Она проводила долгие часы, сидя по-турецки в кресле, покрытом старым шелком, или в той же позе, посреди кровати, узкой и длинной, под стать самому Жан-Ги, в которой так мелодично пели пружины, когда он с размаху валился поперек, головой в колени Зай, и они смеялись, обнимая друг друга, или чинно сидели рядом, рассуждая о чем-нибудь серьезном. В окне была улица, напоминавшая слегка ту, на которой прошло когда-то заочно детство: она тоже была провинциальна и тиха, двухэтажные домики, сирень, акация весной, густой листопад осенью, зимой — сугробы.

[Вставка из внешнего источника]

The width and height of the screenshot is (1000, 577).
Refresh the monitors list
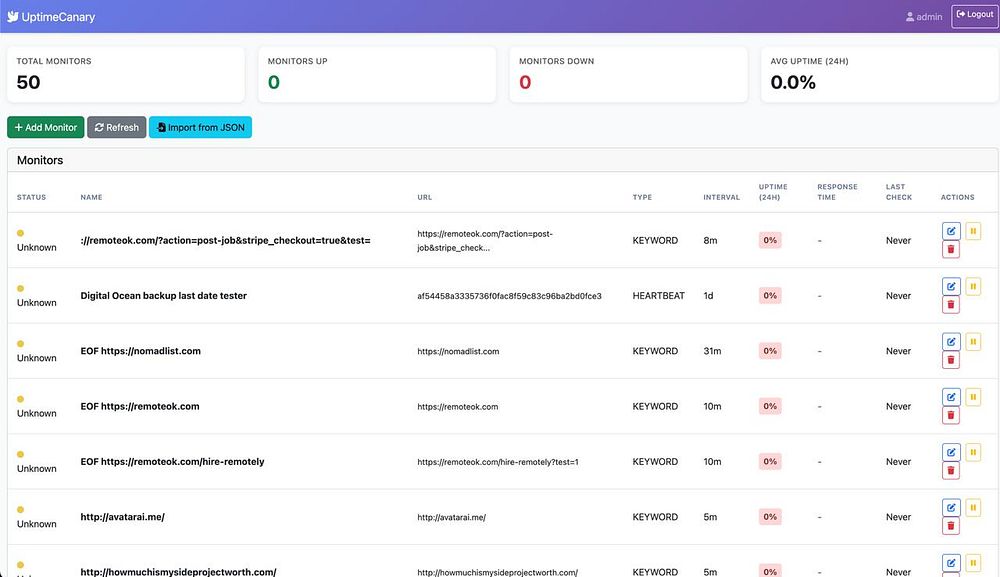(x=117, y=127)
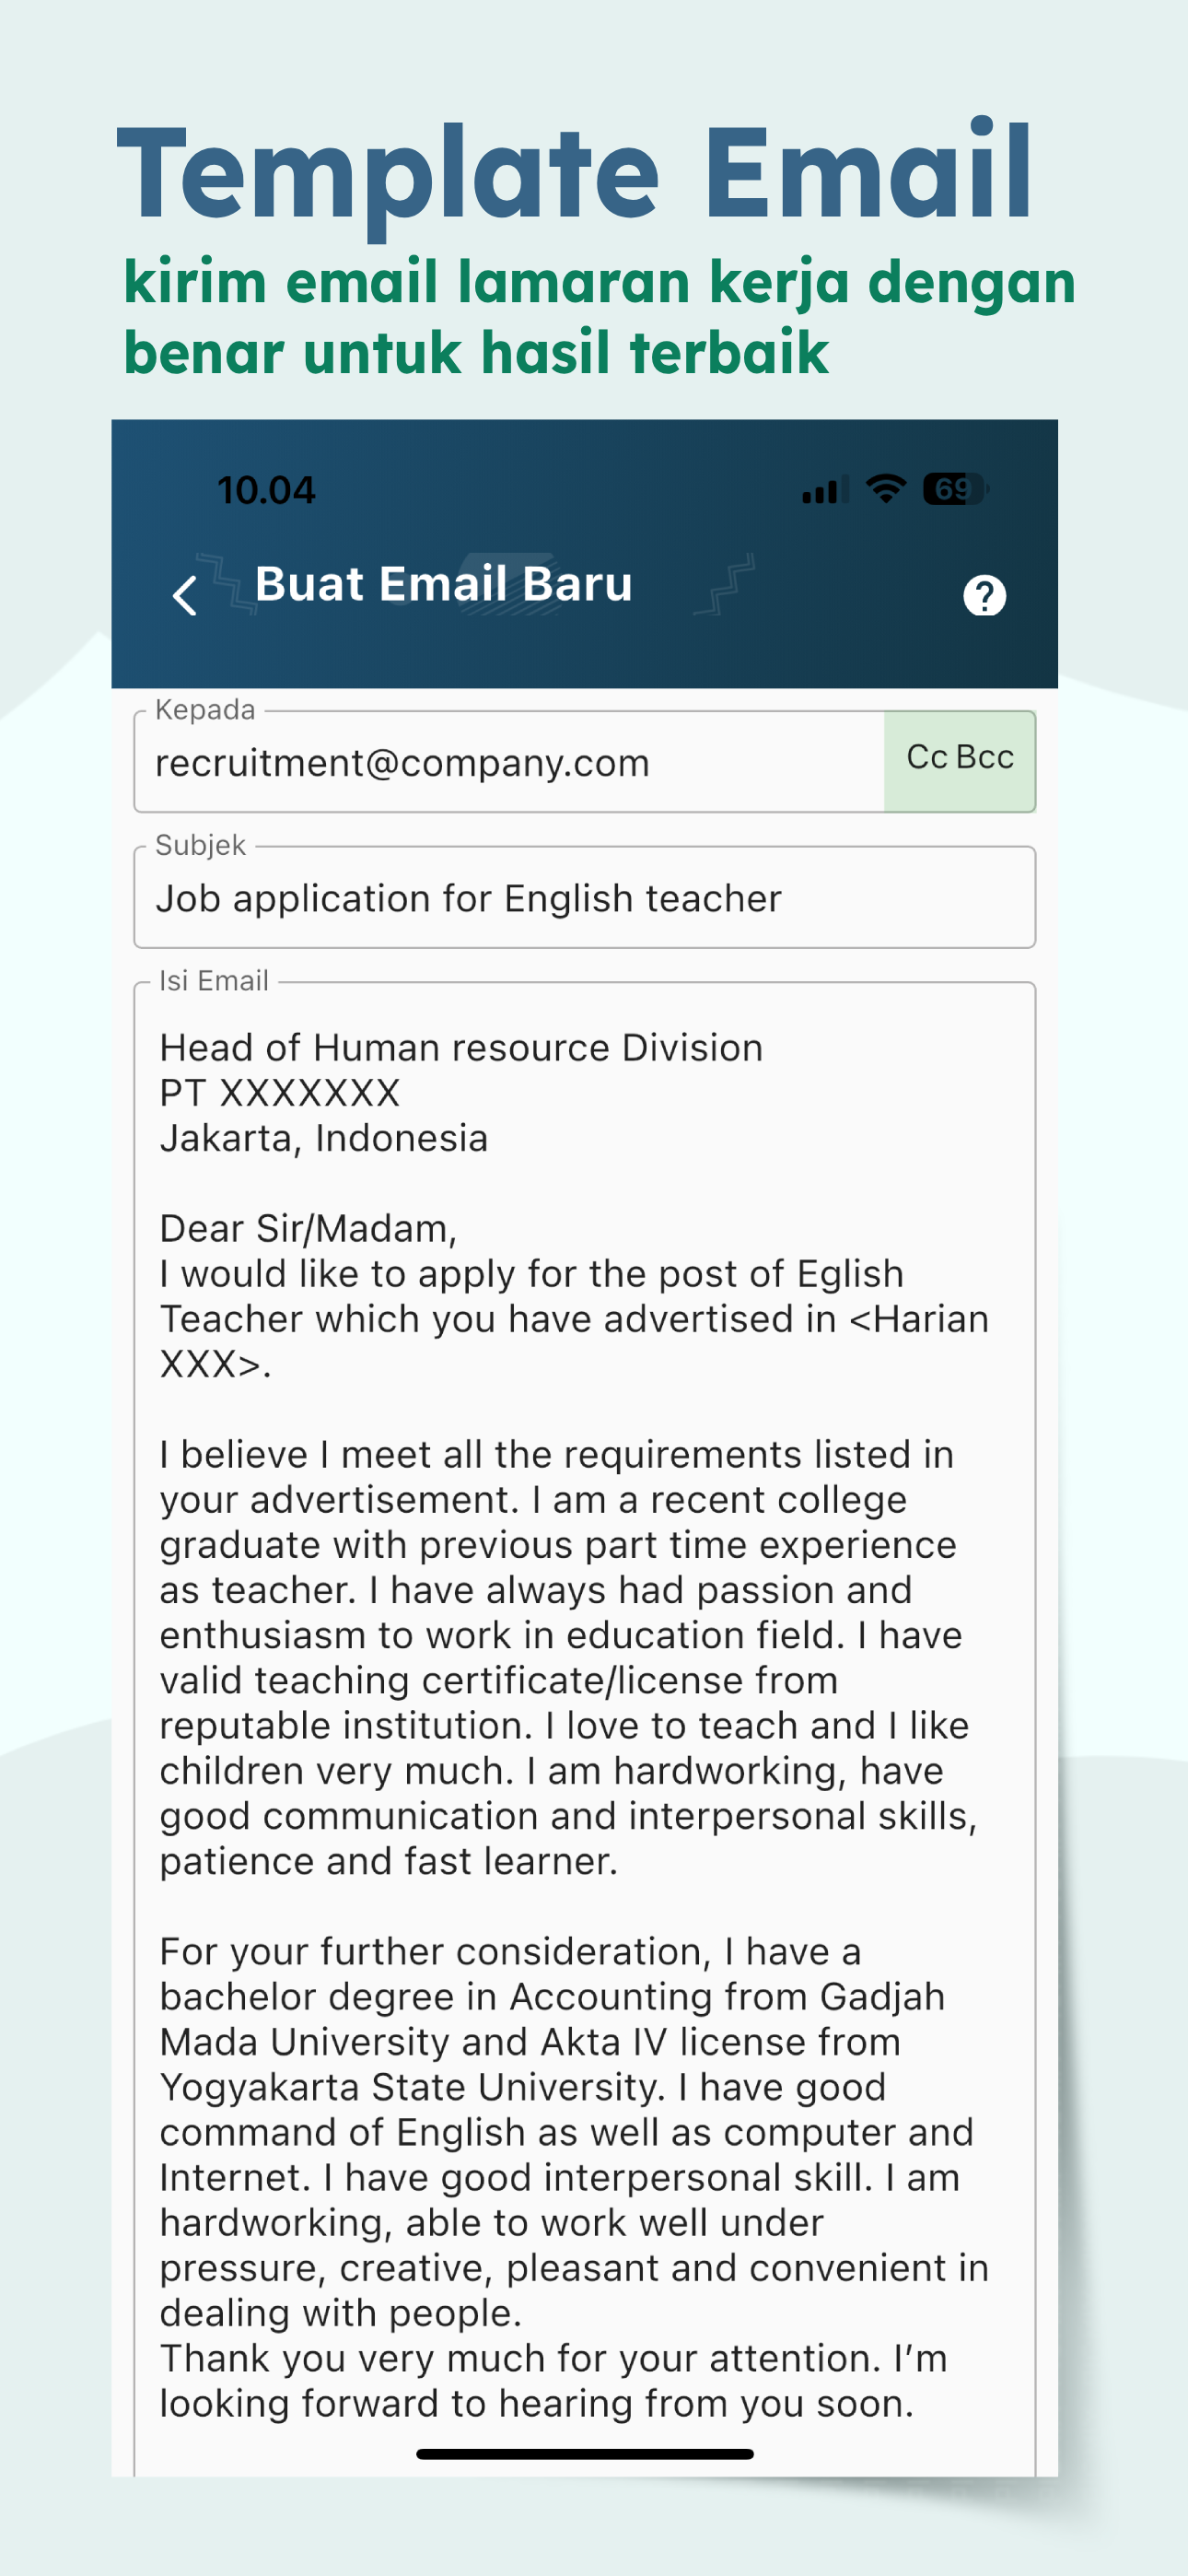Image resolution: width=1188 pixels, height=2576 pixels.
Task: Click the '<Harian XXX>' placeholder text
Action: [574, 1341]
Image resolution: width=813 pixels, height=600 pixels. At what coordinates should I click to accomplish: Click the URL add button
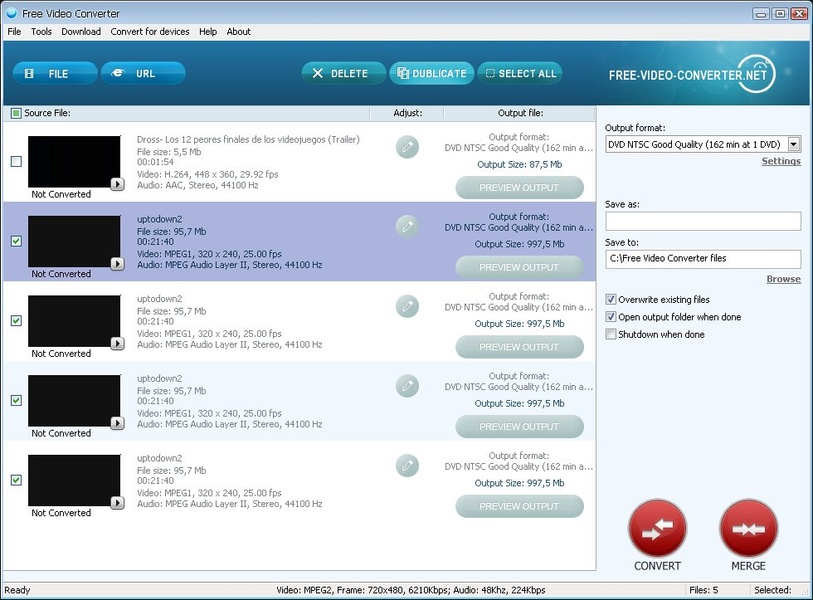[143, 73]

Но сугробов не было, и ни сирени, ни акаций в цвету, ни бешеного, под теплой бурей, октябрьского листопада Зай на ней еще не видела. Были только воробьи, сначала казалось, что те же самые, но слава богу, это были другие, и чирикали по-французски.
— Петухи тоже поют во Франции по-французски, — говорила Зай, вытягивая свою худенькую шею по направлению к окну, — и, конечно, я их понимаю с полуслова.
Тикали пыльные часы на пыльной полке, сквозь грязный тюль окна было видно, как уходит за дома, за облака, еще один длинный, блаженный день. Маленькая чугунная печка разогревалась докрасна, они открывали дверь на лестницу, внизу кто-то приходил и уходил, в гостиной, со вчерашнего дня неубранной, где все было сдвинуто, нагромождено, обсыпано папиросным пеплом, сидели какие-то «клиенты» — не то она гадала им по картам, не то продавала сфабрикованное ею самой средство для ращения волос. Она делала это не столько из нужды, сколько для собственного развлечения, так как получала порядочную пенсию после покойного мужа.
Когда темнело, приходили все те же подруги, болтуньи, любительницы посудачить и перекинуться в картишки. Одна из них приносила с собой мандолину. Жан-Ги сбегал вниз с оглушительным грохотом, а наверх поднимался на цыпочках, осторожно, с бутербродами, апельсинами и бутылкой вина. Они ели и пили на его столе, но иногда спускались вниз и ужинали вместе с дамами, не обращавшими на них обоих никакого внимания: каждый был занят собой, все говорили и смеялись вместе. Приходили иногда и мужчины, но оставались недолго, и всегда это бывало по какому-то делу. Им не предлагали засиживаться, а, наоборот, старались выпроводить как можно скорее.
Часы, старые, уродливые, с отломанным бронзовым завитком, тикали, сильно закопченные дымящей печкой, но для Зай времени не было, внешний мир отодвинулся куда-то от нее, и между нею и им образовался «no man’s land»[5], где в пустоте скрадывались все звуки и сливались все краски в определенный, далекий гул, в один тусклый цвет. Житейские дела, человеческие отношения — всё это существовало, ничего не рухнуло, но всё было видно издали, через далекий «no man’s land», который защищал Зай своей пустыней.